Alternatively, blood can be obtained from the tail.
Cleanse the tail thoroughly with topical disinfectant and cut two to three mm of the tail tip off with sharp sterile scissors.
Collect up to 150μl of blood from the tail tip. Apply gentle pressure to stop the bleeding. Note: Unlike blood collection from the saphenous vein, blood collection from the tail tip can only be performed one or two times. One advantage of collecting blood from the tail tip is that DNA can be isolated from the piece of tissue for genotyping.

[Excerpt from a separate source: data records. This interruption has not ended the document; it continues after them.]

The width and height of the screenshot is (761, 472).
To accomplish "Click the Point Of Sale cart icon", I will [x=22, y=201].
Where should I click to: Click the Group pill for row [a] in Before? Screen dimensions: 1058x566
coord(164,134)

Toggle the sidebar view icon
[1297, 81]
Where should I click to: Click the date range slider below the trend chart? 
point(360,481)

The most common serum enzymes that serve as indicators of liver damage are: Serum Glutamic-Oxaloacetic Transaminase (SGOT or AST), Serum Glutamic-Pyruvic Transaminase (SGPT or ALT), Alkaline Phosphatase (ALP), Gamma-Glutamyl Transpeptidase (GGT), Lactic Acid Dehydrogenase (LDH), and Bilirubin. Note: Elevations or reductions in these circulating enzymes are non-specific indicators of liver disease or damage. If the levels of these enzymes deviate from normal a liver specialist should be consulted so more specific liver tests can be performed. It is not cost-effective for most independent research laboratories to establish these techniques in their laboratories. There are numerous contract laboratories that will perform these assays on a fee-for-service basis [National Toxicology Program, Department of Health and Human Services (http://ntp.niehs.nih.gov/index.cfm?objectid=070C9D76-D1D1-84FD-998ECE4408785E21), Quest Diagnostics, Madison, NJ (http://www.questdiagnostics.com)]. Finally, it is critical for the investigator to provide serum from normal control animals since the standards and normal values used by contract laboratories are typically human-specific.
3.2.6 Histology
An initial histological screen for liver toxicity can be performed by staining fixed tissue with Hematoxylin and Eosin (H&E).
Sacrifice animals by anesthetic overdose or by CO2 asphyxiation.

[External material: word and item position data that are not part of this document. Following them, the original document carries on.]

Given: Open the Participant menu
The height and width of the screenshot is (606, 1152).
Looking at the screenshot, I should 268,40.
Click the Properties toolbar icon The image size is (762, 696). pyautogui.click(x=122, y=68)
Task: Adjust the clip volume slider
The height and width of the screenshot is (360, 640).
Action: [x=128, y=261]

Make a midline abdominal incision to expose the liver.
Remove a piece of liver ranging from several mm3 to 1cm3 from one of the liver lobes and place in one to five ml of tissue fixative for at least 48hr.
Dehydrate the piece of liver and embed in paraffin for sectioning. The sections are then stained with H&E and evaluated by a pathologist with experience examining rodent tissue. Note: Normal control animals will aid in this evaluation. As with serum chemistry analyses, it is inefficient for most independent laboratories to bring this expertise into the laboratory. There are numerous laboratories that will perform histology on a fee-for-service basis [eg. HistoTox Labs, Boulder, CO, (www.histotoxlabs.com), Wax-it, Vancouver, CA, (www.waxitinc.com)].
Specialized histological analyses (eg. electron microscopy, immunohistochemistry, etc.) may be warranted if abnormalities are detected on the H&E-stained sections. The most appropriate analysis can be determined after discussions with an experienced pathologist and is beyond the scope of this review.